User:Toshio/Python Unicode: Difference between revisions

Revision as of 15:56, 16 August 2010

Why python and unicode leads to frustration

In python-2.x, there's two types that deal with text.

1. str is for strings of bytes. These are very similar in nature to how strings are handled in C. 2. unicode for strings of unicode codepoints.

Just what the dickens is "Unicode"?
One mistake that people encountering this issue for the first time make is confusing the unicode type and the encodings of unicode: UTF8, UTF16, UTF32, UCS4, etc. unicode in python is an abstract sequence of code points. Each code point represents a "grapheme", characters (or pieces of characters) that you might write on a page to make words, sentences, or other pieces of text. The unicode encodings are byte strings that assign a certain sequence of bytes to each unicode code point. What does that mean to you as a programmer? When you're dealing with text manipulations (finding the number of characters in a string or cutting a string on word boundaries) you should be dealing with unicode types as they abstract characters in a manner that's appropriate for thinking of them as a sequence of letters that you will see on a page. When dealing with I/O, reading to and from the disk, printing to a terminal, sending something over the wire, etc, you should be dealing with byte str as those devices are going to need to deal with concrete implementations of what bytes represent your abstract characters.

In the python-2.x world, these are used pretty interchangably but there are several important APIs where only one or the other will do the right thing. When you give the wrong type of string to an API that wants the other one, you may end up with an exception being raised (UnicodeDecodeError or UnicodeEncodeError). However, these exceptions aren't always raised because python implicitly converts between types... sometimes.

Frustration #1: Inconsistent Errors

Although doing the right thing when possible seems like the right thing to do, it's actually the first source of frustration. A programmer can test out their program with a string like: "The quick brown fox jumped over the lazy dog" and not encounter any issues. But when they release their software into the wild, someone enters the string: "I sat down for coffee at the café" and suddenly an exception is thrown. The reason? The mechanism that converts between the two types is only able to deal with ASCII characters. Once you throw non-ASCII characters into your strings, you have to start dealing with the conversion manually.

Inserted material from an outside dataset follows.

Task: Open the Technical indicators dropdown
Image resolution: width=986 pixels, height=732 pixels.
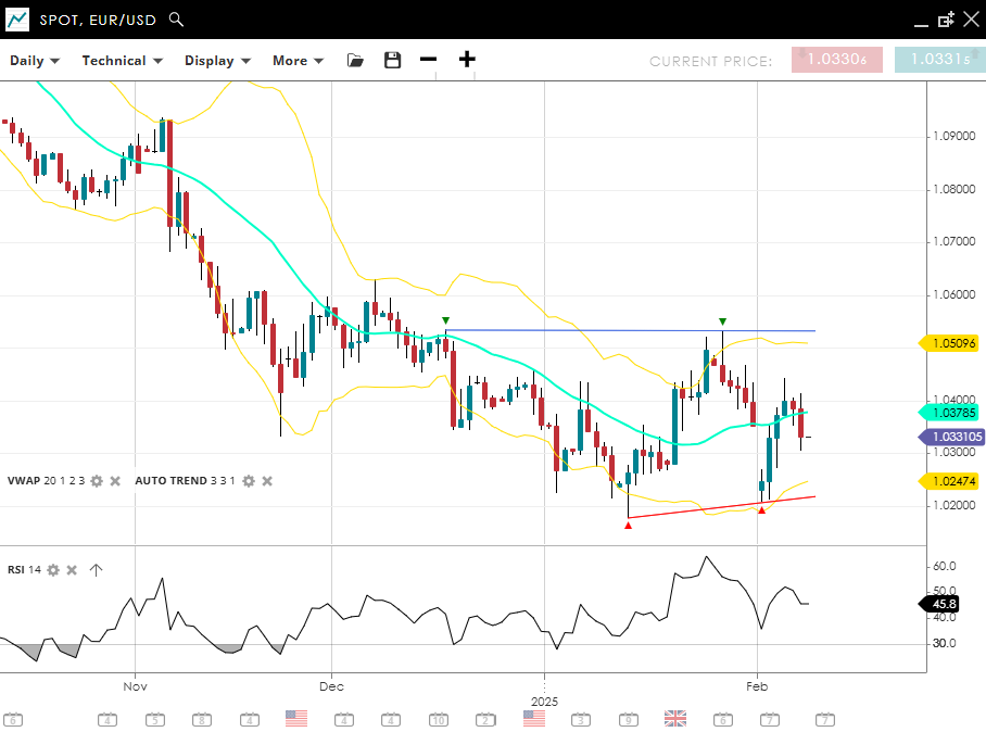Action: [122, 60]
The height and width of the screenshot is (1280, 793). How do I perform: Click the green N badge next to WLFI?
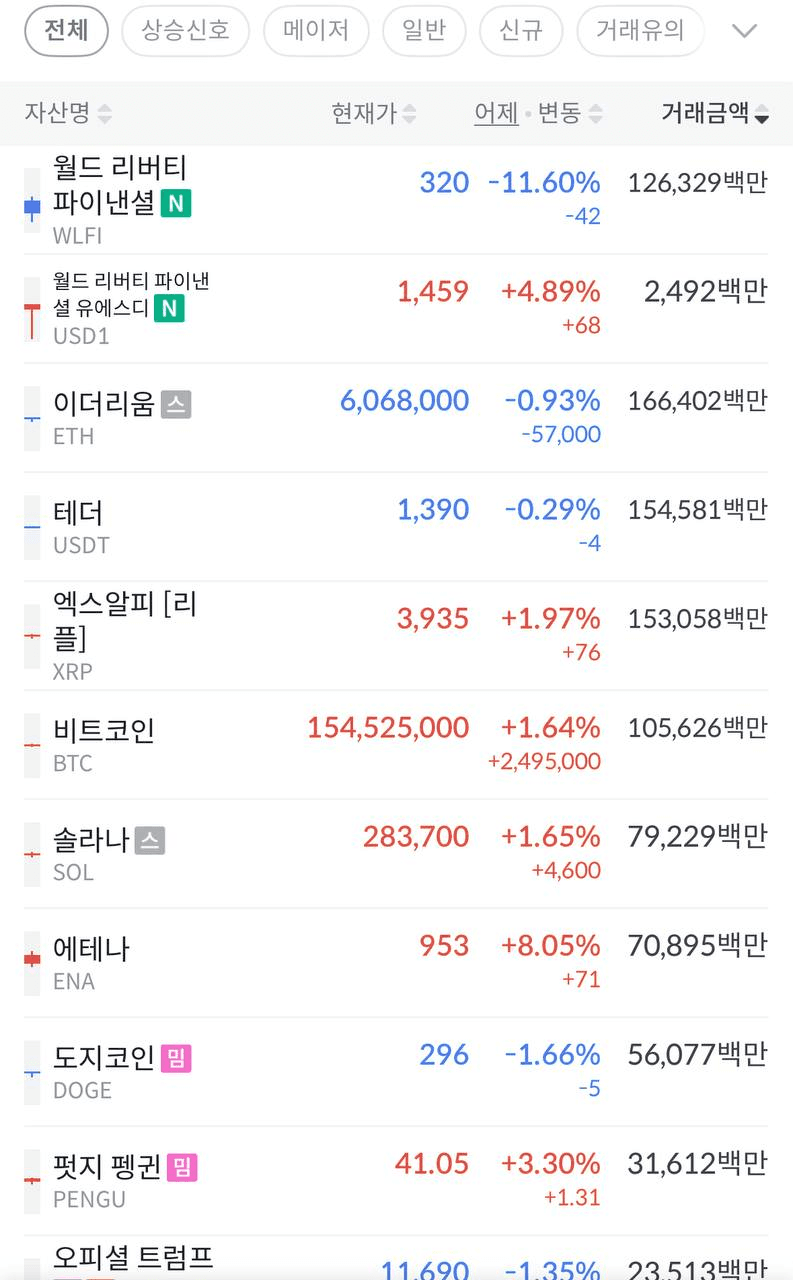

So, if I manually convert everything to either bytes or strings, will I be okay? The answer is.... sometimes.

Frustration #2: Inconsistent APIs

The problem you run into when converting everything to byte str or unicode strings is that you'll be using someone else's API quite often (this includes the APIs in the python standard library) and find that the API will only accept byte str or only accept unicode strings. Or worse, that the code will accept either when you're dealing with strings that consist solely of ASCII but throw an error when you give it a str that's got non-ASCII characters or a unicode that has non-ASCII characters. When you encounter these APIs you first need to identify which type will work better and then you have to convert your values to the correct version for that code. This means two pieces of work for the programmer that wants to proactively fix all unicode errors in their code:

You must keep track of what type your sequences of text are. Does my_sentence contain unicode or str? If you don't know that, then you're going to be in for a world of hurt.
Anytime you call a function you need to evaluate whether that function will do the right thing with str or unicode values. Sending the wrong value here will lead to UnicodeErrors being thrown down the line.

Mitigating factor
The python community has been standardizing on using unicode in all its APIs. Although there are some APIs that you need to send bytes to in order to be safe, (including print in the next frustration), it's usually safe to default to sending unicode to APIs.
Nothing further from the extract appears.